Davout, après sa mort

Par Laurent SAUERBACH


Dans les années qui suivent sa mort, en 1823, la mémoire collective oublie assez vite le maréchal Davout. Avec la seconde Restauration, ce sont deux France qui s’opposent et le prince d’Eckmühl n’a véritablement sa place ni dans l’une, ni dans l’autre.

Le Mémorial de Sainte-Hélène qui construit la légende napoléonienne occulte presque totalement le maréchal Davout. Il n’est pratiquement pas mentionné dans l’ouvrage de Las Cases, au contraire des autres maréchaux qui, il est vrai, n’en sortent pas toujours grandis. Il n’empêche que ce silence ne plaide pas en faveur du maréchal auprès des Bonapartistes. De nombreux nostalgiques de Napoléon reprochent au ministre de la Guerre des Cent-Jours d’avoir, avec la complicité de Fouché, trahi l’Empereur au profit des Bourbons. Il est inutile de préciser que les milieux royalistes vouent pour leur part une haine toujours très tenace au bourreau de Hambourg, sicaire de l’usurpateur.

Pendant des années, ce sont donc plutôt des publications hostiles au maréchal qui circulent : bonapartistes comme Fleury de Chaboulon (1819), ou royalistes comme Vaulabelle (1844). Certes Henri Beyle a bien reconnu, dès 1837, que le maréchal Davout était un « grand homme auquel on n’a pas encore rendu justice » mais le manuscrit de Stendhal (Mémoires sur Napoléon) mettra encore des décennies avant d’être publié.

Il est vrai que le Maréchal Davout n’a rien pour susciter les passions. Chauve et portant besicles, il ne présente pas, malgré sa grande taille, un physique de héros romantique. On sait qu’il n’attachait pas une grande importance à son apparence et au « qu’en dira t-on  ». En outre, à l’inverse d’un Desaix, d’un Lannes, d’un Ney ou d’un Murat, qui ont connu une fin tragique, Davout est mort dans son lit. Il est donc difficile au romantisme naissant de trouver inspiration en ce soldat austère et bourru.

# Liste des lignes:
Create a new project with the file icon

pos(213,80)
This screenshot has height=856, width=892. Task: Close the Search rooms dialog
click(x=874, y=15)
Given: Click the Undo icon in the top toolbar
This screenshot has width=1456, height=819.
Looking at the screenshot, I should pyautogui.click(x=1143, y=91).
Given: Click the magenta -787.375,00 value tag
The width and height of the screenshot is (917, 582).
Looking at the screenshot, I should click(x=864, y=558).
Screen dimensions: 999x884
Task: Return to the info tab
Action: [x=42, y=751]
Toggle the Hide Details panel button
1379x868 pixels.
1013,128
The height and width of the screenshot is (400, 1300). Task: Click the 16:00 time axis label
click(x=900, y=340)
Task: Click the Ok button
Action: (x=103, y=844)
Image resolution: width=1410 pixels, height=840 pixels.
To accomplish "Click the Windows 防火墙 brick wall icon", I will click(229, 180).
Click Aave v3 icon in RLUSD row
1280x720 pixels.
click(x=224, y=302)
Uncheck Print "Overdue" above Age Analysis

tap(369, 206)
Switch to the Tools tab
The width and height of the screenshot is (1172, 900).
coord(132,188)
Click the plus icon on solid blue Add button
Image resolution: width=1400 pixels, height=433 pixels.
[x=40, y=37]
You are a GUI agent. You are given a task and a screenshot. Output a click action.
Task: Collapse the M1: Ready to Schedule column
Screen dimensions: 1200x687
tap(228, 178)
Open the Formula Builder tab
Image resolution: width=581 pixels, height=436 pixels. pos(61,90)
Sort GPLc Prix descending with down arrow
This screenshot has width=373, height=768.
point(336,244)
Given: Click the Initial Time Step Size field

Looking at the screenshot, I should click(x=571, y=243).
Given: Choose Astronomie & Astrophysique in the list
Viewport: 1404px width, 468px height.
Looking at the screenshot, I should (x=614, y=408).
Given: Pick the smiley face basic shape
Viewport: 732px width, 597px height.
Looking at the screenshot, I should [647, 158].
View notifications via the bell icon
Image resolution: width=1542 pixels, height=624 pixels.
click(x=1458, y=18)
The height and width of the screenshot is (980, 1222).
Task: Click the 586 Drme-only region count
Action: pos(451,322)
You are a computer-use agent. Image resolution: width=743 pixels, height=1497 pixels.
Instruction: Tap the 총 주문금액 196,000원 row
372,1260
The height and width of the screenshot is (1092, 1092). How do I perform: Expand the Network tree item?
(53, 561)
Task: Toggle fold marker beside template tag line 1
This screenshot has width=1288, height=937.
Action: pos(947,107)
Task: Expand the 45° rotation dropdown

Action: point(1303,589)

# Travail attendu:
Répondez brièvement à ces questions sur le texte consacré à Davout :
(a) En quelle année le maréchal Davout meurt-il ?
(b) Dans quel ouvrage, qui construit la légende napoléonienne, n'est-il pratiquement pas mentionné ?
(c) En quelle année Henri Beyle a-t-il reconnu en lui un « grand homme auquel on n'a pas encore rendu justice » ?
Veuillez vous appuyer uniquement sur le texte fourni.

# Résultat attendu:
(a) En 1823.
(b) Dans le Mémorial de Sainte-Hélène, l'ouvrage de Las Cases.
(c) En 1837.